- Dataset content -
# # # #
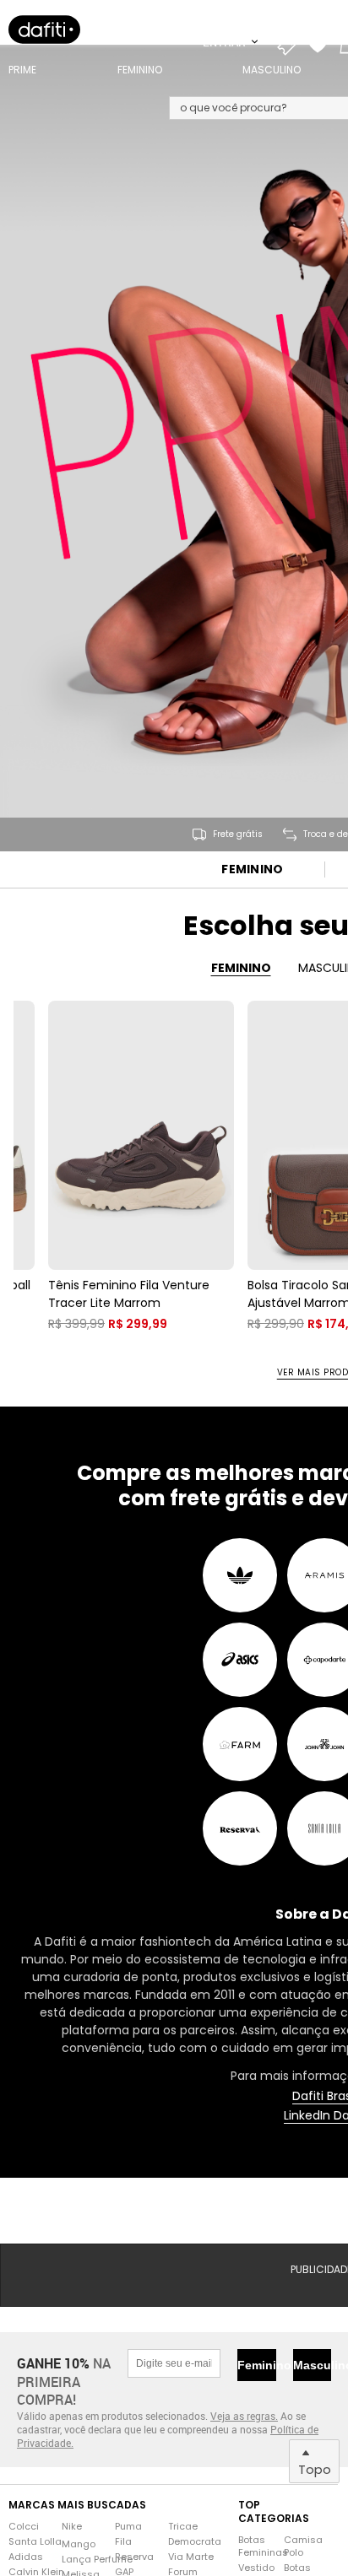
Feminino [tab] (241, 967)
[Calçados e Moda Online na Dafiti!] (44, 29)
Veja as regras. (244, 2415)
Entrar (225, 42)
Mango (78, 2544)
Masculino (312, 2365)
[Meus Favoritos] (321, 42)
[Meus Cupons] (291, 42)
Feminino (252, 869)
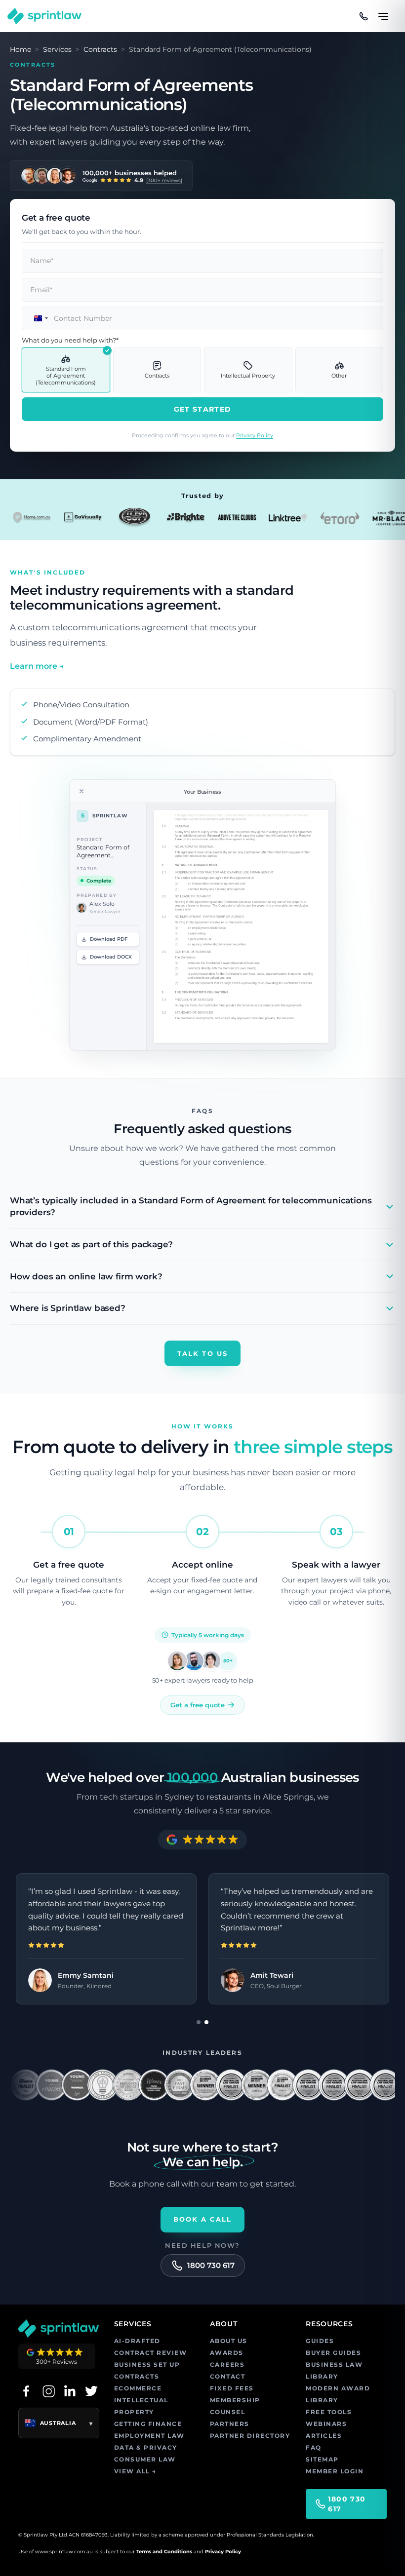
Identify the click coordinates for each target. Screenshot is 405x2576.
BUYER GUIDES (333, 2352)
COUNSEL (227, 2412)
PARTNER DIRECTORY (250, 2435)
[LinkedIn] (70, 2391)
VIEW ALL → (135, 2471)
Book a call (202, 2219)
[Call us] (363, 16)
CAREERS (227, 2364)
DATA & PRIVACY (145, 2447)
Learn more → (37, 666)
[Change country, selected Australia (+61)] (36, 318)
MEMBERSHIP (235, 2400)
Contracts (100, 49)
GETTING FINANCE (148, 2423)
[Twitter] (91, 2391)
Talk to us (202, 1353)
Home (20, 49)
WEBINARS (326, 2423)
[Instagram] (48, 2391)
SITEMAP (322, 2459)
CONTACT (227, 2376)
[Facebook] (26, 2391)
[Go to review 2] (206, 2022)
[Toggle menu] (383, 11)
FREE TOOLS (329, 2412)
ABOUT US (228, 2341)
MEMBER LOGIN (335, 2471)
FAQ (314, 2447)
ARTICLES (324, 2435)
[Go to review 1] (199, 2022)
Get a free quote (197, 1705)
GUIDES (320, 2341)
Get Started (202, 409)
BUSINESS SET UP (147, 2364)
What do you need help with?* (70, 340)
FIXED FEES (232, 2388)
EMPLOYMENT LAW (149, 2435)
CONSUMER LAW (145, 2459)
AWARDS (226, 2352)
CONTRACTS (137, 2376)
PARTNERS (229, 2423)
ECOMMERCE (138, 2388)
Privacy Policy (254, 435)
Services (57, 49)
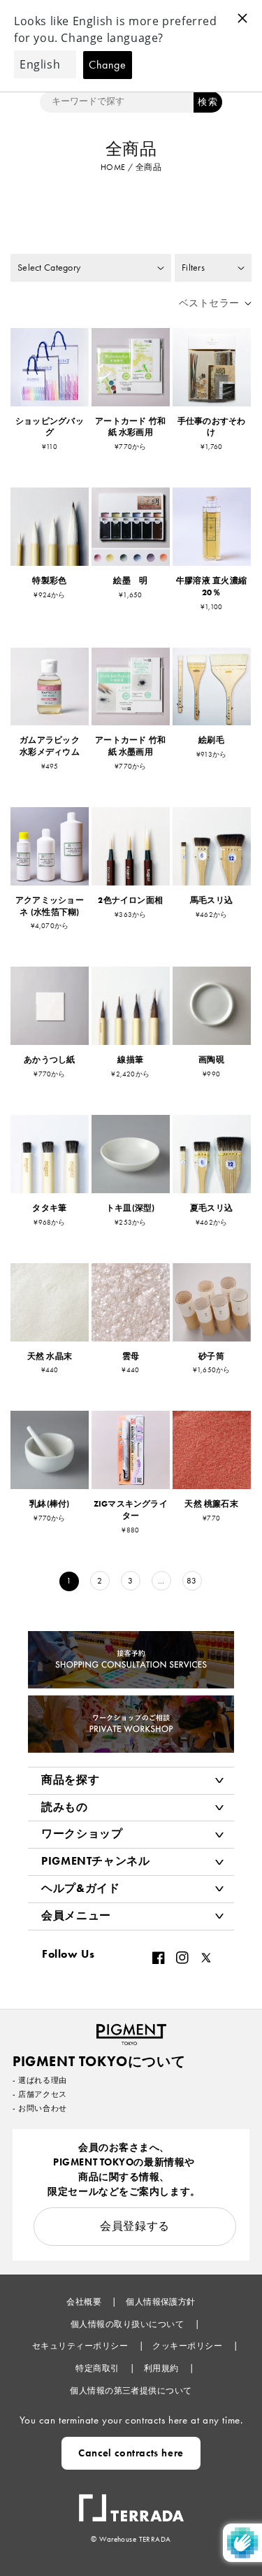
# # # #
- Problem requirements -
Word for word, restate the lines above from the first through the one that contains "BUSINESS SET UP (147, 2364)", and exclude all pictures.

- Result for this exercise -
Feminino [tab] (241, 967)
[Calçados e Moda Online na Dafiti!] (44, 29)
Veja as regras. (244, 2415)
Entrar (225, 42)
Mango (78, 2544)
Masculino (312, 2365)
[Meus Favoritos] (321, 42)
[Meus Cupons] (291, 42)
Feminino (252, 869)
Identify the click coordinates for each target. Screenshot is 405x2576.
BUYER GUIDES (333, 2352)
COUNSEL (227, 2412)
PARTNER DIRECTORY (250, 2435)
[LinkedIn] (70, 2391)
VIEW ALL → (135, 2471)
Book a call (202, 2219)
[Call us] (363, 16)
CAREERS (227, 2364)
DATA & PRIVACY (145, 2447)
Learn more → (37, 666)
[Change country, selected Australia (+61)] (36, 318)
MEMBERSHIP (235, 2400)
Contracts (100, 49)
GETTING FINANCE (148, 2423)
[Twitter] (91, 2391)
Talk to us (202, 1353)
Home (20, 49)
WEBINARS (326, 2423)
[Instagram] (48, 2391)
SITEMAP (322, 2459)
CONTACT (227, 2376)
[Facebook] (26, 2391)
[Go to review 2] (206, 2022)
[Toggle menu] (383, 11)
FREE TOOLS (329, 2412)
ABOUT US (228, 2341)
MEMBER LOGIN (335, 2471)
FAQ (314, 2447)
ARTICLES (324, 2435)
[Go to review 1] (199, 2022)
Get a free quote (197, 1705)
GUIDES (320, 2341)
Get Started (202, 409)
BUSINESS SET UP (147, 2364)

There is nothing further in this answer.